▸ Pixel coordinate grounding data:

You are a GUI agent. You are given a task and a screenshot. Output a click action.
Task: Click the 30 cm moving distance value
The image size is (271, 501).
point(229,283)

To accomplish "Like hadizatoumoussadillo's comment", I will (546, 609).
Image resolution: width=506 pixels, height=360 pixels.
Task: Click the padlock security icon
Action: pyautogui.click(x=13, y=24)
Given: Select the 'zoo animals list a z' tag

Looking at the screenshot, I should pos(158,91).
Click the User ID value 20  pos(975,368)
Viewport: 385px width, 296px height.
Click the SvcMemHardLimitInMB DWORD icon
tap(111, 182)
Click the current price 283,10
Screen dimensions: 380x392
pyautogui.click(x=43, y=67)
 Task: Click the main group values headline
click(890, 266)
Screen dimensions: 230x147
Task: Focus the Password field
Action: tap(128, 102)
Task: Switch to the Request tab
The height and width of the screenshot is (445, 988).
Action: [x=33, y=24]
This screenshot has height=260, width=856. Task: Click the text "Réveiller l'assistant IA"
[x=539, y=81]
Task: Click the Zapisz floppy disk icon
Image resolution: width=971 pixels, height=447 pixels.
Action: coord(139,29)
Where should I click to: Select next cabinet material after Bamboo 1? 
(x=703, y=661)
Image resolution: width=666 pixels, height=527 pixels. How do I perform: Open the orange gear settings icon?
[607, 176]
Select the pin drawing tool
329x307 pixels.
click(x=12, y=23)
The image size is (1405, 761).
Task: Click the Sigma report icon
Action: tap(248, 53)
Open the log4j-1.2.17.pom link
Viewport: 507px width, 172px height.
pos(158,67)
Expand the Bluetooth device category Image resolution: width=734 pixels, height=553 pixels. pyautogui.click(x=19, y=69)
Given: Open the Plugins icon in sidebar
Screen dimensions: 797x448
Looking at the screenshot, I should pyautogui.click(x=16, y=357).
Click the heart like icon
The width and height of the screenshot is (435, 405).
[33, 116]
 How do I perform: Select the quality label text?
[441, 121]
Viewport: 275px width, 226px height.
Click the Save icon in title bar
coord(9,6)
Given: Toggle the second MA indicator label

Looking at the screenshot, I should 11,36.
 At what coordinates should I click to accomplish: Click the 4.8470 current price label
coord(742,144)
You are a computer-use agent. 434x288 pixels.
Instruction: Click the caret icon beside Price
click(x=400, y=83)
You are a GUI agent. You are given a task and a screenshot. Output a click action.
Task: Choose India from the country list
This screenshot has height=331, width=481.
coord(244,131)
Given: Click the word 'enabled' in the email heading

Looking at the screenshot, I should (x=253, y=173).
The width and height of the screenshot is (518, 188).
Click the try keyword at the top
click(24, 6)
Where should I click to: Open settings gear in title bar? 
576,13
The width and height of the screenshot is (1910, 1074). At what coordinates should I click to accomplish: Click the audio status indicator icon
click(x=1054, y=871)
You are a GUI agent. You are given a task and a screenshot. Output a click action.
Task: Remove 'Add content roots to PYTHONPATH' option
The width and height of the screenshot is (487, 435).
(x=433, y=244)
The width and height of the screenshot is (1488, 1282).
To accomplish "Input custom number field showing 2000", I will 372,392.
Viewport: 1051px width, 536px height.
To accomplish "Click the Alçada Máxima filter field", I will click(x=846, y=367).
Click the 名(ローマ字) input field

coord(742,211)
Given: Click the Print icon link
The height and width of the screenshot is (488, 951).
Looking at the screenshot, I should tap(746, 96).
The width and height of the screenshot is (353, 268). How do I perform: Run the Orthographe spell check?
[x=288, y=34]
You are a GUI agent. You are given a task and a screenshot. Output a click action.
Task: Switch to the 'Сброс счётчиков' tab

▸ PROBLEM STATEMENT: Please repeat each line above exactly.

▸ EXERCISE RESPONSE:
You are a GUI agent. You are given a task and a screenshot. Output a click action.
Task: Click the 30 cm moving distance value
The image size is (271, 501).
point(229,283)

To accomplish "Like hadizatoumoussadillo's comment", I will (546, 609).
Image resolution: width=506 pixels, height=360 pixels.
Task: Click the padlock security icon
Action: pyautogui.click(x=13, y=24)
Given: Select the 'zoo animals list a z' tag

Looking at the screenshot, I should pos(158,91).
Click the User ID value 20  pos(975,368)
Viewport: 385px width, 296px height.
Click the SvcMemHardLimitInMB DWORD icon
tap(111, 182)
Click the current price 283,10
Screen dimensions: 380x392
pyautogui.click(x=43, y=67)
 Task: Click the main group values headline
click(890, 266)
Screen dimensions: 230x147
Task: Focus the Password field
Action: tap(128, 102)
Task: Switch to the Request tab
The height and width of the screenshot is (445, 988).
Action: [x=33, y=24]
This screenshot has height=260, width=856. Task: Click the text "Réveiller l'assistant IA"
[x=539, y=81]
Task: Click the Zapisz floppy disk icon
Image resolution: width=971 pixels, height=447 pixels.
Action: coord(139,29)
Where should I click to: Select next cabinet material after Bamboo 1? 
(x=703, y=661)
Image resolution: width=666 pixels, height=527 pixels. How do I perform: Open the orange gear settings icon?
[607, 176]
Select the pin drawing tool
329x307 pixels.
click(x=12, y=23)
The image size is (1405, 761).
Task: Click the Sigma report icon
Action: tap(248, 53)
Open the log4j-1.2.17.pom link
Viewport: 507px width, 172px height.
pos(158,67)
Expand the Bluetooth device category Image resolution: width=734 pixels, height=553 pixels. pyautogui.click(x=19, y=69)
Given: Open the Plugins icon in sidebar
Screen dimensions: 797x448
Looking at the screenshot, I should pyautogui.click(x=16, y=357).
Click the heart like icon
The width and height of the screenshot is (435, 405).
[33, 116]
 How do I perform: Select the quality label text?
[441, 121]
Viewport: 275px width, 226px height.
Click the Save icon in title bar
coord(9,6)
Given: Toggle the second MA indicator label

Looking at the screenshot, I should 11,36.
 At what coordinates should I click to accomplish: Click the 4.8470 current price label
coord(742,144)
You are a computer-use agent. 434x288 pixels.
Instruction: Click the caret icon beside Price
click(x=400, y=83)
You are a GUI agent. You are given a task and a screenshot. Output a click action.
Task: Choose India from the country list
This screenshot has height=331, width=481.
coord(244,131)
Given: Click the word 'enabled' in the email heading

Looking at the screenshot, I should (x=253, y=173).
The width and height of the screenshot is (518, 188).
Click the try keyword at the top
click(24, 6)
Where should I click to: Open settings gear in title bar? 
576,13
The width and height of the screenshot is (1910, 1074). At what coordinates should I click to accomplish: Click the audio status indicator icon
click(x=1054, y=871)
You are a GUI agent. You are given a task and a screenshot. Output a click action.
Task: Remove 'Add content roots to PYTHONPATH' option
The width and height of the screenshot is (487, 435).
(x=433, y=244)
The width and height of the screenshot is (1488, 1282).
To accomplish "Input custom number field showing 2000", I will 372,392.
Viewport: 1051px width, 536px height.
To accomplish "Click the Alçada Máxima filter field", I will click(x=846, y=367).
Click the 名(ローマ字) input field

coord(742,211)
Given: Click the Print icon link
The height and width of the screenshot is (488, 951).
Looking at the screenshot, I should tap(746, 96).
The width and height of the screenshot is (353, 268). How do I perform: Run the Orthographe spell check?
[x=288, y=34]
You are a GUI agent. You are given a task and a screenshot. Output a click action.
Task: Switch to the 'Сброс счётчиков' tab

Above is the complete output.